Who’s Your Competition?

Your peers, your contemporaries, the people who are biting at your heels, reminding you that all is fair in art and war?

"Middle Ground: A Conversation in Stone" (2018) by Sophie Drouin and Rachel Sager “Middle Ground: A Conversation in Stone” (2018) by Sophie Drouin and Rachel Sager

These people have a kind of power over you, as the creative person. They inspire you. They make you envious. They make you regret not doing the work that led to their realization of a good idea. Sometimes, they speak a new vision, but with your voice, which is another problem entirely and more difficult to address. If your work can mistaken for anyone’s but your own, you may need to read this three times and do some serious introspection. But, in the big picture, these people serve a purpose. We, all of us, are motivated by the forward motion of how the world and time operate. If we don’t keep moving, we will be left in the dust, forgotten.

"Rustication as Religion" (detail) Private Collection of Ashley Judd

“Rustication as Religion” (2011) Private Collection of Ashley Judd by Rachel Sager

But I argue that the more real and lasting competition is you. More specifically, you, yesterday. Or you, last month. The you in 2009 has more power to teach the you this morning than any competitive colleague.

For those us who have chosen to walk the earth with the artist sign around our neck, building a body of work becomes a clear way to check our bullshit meter. If you are an artist, you are always adding to that body. If you pause for too long, your conscience will be sure to remind you in subtle but painful ways that you are wavering from the path. It’s not an easy road to walk.
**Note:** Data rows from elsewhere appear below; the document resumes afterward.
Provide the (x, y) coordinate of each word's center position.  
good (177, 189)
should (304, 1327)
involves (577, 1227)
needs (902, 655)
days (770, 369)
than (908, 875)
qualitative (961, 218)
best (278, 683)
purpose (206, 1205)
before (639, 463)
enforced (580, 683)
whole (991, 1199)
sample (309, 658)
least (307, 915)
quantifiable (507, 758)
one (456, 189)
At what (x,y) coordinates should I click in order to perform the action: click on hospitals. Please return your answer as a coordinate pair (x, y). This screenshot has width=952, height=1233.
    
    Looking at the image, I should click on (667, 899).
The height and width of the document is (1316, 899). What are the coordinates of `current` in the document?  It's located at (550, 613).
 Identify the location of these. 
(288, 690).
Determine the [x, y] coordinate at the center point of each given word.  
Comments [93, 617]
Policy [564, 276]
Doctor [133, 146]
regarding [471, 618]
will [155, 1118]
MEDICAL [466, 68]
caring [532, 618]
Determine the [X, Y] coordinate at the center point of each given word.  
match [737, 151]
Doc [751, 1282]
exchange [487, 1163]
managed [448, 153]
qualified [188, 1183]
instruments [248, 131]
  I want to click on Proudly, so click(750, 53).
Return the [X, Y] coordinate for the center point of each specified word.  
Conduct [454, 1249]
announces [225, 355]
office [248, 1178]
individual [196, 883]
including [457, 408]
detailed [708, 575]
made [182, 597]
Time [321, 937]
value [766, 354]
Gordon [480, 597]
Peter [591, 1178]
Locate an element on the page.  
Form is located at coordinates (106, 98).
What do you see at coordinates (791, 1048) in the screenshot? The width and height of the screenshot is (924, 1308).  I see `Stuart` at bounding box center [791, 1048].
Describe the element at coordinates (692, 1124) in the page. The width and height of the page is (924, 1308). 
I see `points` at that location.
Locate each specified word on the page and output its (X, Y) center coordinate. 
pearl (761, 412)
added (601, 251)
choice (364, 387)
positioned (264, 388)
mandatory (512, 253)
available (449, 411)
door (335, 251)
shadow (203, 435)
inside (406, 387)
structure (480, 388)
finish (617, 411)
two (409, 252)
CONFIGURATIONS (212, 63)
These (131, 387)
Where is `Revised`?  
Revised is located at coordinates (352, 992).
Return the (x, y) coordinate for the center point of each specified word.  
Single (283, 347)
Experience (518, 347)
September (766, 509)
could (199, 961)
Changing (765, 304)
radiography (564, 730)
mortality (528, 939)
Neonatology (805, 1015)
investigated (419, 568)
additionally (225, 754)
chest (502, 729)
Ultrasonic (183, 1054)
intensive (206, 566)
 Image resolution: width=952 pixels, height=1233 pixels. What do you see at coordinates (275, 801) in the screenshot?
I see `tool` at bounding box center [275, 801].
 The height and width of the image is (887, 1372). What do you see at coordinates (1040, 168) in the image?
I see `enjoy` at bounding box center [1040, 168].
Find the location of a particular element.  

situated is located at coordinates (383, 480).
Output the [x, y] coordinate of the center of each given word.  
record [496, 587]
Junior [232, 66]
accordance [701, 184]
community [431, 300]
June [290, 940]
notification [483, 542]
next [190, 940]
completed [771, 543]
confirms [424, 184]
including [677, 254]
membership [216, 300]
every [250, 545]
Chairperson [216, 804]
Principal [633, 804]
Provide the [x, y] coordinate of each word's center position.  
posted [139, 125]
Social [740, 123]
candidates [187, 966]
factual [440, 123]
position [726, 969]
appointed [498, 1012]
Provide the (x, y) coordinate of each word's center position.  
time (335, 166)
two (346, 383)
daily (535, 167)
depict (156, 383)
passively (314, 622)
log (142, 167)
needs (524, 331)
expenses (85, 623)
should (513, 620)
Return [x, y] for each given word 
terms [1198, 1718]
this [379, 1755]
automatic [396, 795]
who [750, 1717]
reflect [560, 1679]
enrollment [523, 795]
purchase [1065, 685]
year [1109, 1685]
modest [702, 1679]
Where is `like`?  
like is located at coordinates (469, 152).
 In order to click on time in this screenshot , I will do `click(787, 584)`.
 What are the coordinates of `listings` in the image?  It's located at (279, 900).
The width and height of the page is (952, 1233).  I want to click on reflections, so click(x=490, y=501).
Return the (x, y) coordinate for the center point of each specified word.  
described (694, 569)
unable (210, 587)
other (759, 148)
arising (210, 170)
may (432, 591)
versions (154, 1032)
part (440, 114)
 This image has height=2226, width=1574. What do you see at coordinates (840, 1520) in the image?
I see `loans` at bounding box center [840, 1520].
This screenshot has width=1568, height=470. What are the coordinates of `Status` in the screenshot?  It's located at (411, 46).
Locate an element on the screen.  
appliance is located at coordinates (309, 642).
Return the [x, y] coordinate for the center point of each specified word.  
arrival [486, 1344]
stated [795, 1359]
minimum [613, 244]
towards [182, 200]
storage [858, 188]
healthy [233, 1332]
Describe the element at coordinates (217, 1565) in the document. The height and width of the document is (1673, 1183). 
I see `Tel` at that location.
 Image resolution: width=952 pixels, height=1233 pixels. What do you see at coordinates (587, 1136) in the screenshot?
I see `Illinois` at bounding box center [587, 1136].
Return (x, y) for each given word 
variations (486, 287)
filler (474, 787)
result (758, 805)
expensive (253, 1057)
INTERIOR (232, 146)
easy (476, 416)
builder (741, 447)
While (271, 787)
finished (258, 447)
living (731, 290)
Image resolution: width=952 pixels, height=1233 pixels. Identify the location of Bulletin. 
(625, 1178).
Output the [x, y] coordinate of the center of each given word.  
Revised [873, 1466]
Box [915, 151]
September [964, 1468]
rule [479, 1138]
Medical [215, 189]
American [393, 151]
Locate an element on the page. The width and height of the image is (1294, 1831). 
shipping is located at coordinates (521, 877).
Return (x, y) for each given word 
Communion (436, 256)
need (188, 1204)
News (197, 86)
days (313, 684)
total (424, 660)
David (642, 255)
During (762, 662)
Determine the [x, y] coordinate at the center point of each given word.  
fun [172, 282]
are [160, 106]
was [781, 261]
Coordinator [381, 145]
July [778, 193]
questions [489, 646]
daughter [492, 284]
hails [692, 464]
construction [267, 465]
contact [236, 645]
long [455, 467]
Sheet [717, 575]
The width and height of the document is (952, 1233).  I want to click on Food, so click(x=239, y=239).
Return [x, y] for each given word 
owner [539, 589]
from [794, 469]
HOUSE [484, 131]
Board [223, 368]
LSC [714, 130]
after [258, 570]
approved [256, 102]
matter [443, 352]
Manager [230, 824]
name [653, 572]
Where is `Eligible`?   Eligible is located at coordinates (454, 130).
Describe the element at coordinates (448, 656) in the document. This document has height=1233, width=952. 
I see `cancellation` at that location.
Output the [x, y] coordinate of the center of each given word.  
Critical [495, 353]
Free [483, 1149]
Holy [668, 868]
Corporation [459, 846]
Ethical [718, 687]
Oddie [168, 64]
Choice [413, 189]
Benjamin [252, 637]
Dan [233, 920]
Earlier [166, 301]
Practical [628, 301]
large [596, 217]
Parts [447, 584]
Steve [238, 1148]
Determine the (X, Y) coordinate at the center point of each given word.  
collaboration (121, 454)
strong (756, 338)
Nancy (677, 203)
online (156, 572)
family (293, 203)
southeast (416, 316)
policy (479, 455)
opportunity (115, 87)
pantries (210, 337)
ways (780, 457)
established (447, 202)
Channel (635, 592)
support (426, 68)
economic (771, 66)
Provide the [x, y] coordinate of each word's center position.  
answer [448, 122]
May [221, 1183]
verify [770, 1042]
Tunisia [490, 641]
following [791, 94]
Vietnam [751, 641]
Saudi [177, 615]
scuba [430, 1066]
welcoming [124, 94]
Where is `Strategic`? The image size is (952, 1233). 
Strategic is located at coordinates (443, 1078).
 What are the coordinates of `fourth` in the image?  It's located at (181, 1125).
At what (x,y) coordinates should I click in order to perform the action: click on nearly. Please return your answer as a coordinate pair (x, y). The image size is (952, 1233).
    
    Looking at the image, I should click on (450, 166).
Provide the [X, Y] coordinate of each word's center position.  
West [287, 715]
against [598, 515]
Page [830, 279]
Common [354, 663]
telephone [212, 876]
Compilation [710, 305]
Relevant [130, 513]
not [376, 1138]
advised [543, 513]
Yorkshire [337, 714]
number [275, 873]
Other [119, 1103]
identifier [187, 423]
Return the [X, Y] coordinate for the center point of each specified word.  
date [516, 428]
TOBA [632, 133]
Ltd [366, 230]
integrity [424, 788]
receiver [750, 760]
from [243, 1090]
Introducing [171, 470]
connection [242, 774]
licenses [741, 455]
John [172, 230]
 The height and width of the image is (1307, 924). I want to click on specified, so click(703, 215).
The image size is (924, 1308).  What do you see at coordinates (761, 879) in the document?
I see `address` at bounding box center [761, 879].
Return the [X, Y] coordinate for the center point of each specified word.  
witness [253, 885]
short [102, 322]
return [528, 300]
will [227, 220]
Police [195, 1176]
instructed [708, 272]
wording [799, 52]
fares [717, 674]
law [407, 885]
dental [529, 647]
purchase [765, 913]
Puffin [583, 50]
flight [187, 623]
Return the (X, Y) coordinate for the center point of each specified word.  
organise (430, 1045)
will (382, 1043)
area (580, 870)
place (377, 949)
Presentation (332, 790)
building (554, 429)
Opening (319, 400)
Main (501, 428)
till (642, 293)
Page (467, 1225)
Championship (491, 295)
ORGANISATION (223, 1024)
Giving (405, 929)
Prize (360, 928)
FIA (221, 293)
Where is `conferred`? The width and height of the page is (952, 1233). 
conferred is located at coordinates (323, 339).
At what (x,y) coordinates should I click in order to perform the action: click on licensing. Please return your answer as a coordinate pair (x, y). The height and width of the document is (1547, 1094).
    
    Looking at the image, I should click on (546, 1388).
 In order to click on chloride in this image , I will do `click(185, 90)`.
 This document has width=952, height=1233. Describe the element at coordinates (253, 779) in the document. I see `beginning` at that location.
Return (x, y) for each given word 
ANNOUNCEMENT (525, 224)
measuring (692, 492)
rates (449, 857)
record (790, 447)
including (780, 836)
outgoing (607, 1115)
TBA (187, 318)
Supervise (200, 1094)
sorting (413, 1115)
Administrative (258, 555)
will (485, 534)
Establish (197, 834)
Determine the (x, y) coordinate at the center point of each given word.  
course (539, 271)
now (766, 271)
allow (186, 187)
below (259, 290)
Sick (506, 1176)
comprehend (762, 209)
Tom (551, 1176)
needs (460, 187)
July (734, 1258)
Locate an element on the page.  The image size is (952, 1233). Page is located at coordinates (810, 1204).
"Rustication as Religion" (detail) Private Collection of Ashley Judd

“Rustication as Religion” (2011)

Some months it may feel like you’ve moved backwards on the path. But that’s one of my favorite parts about being an artist. After those heart-wrenching times of inaction, along comes a momentum that motors you forward so fast that you’re not just making up for lost time; you actually create new time by how fast you eat up a creative idea and spit it out into gold on the substrate.

"Rustication as Religion" (2011 - detail) Private Collection of Ashley Judd

“Rustication as Religion” (2011)

But back to you being your best competition. I really like this way of thinking because it encourages you to directly improve from the inside out. As opposed from the outside in, which is what happens when you look to the artists around you for inspiration. I’m not saying that looking to other artists for learning is bad. Not at all. We all do it. I’m saying that as you do this, always keep looking back at what your body of work says to you today. And about you.  The you who built that nice landscape can now be the you that has the power to create a landscape that transcends that first landscape in five different ways.

“Middle Ground: A Conversation in Stone” (2018) Piece #7 by Rachel Sager “Middle Ground: A Conversation in Stone” (2018) Piece #7 by Rachel Sager

What a wonderful and terrible way to make a living. You are your best chance and your biggest liability. Your most important competition is staring at you in the mirror. Look into her eyes and be brave enough to see the messy, insecure, and layered palate of brilliance that looks back. Anything less is shadow art.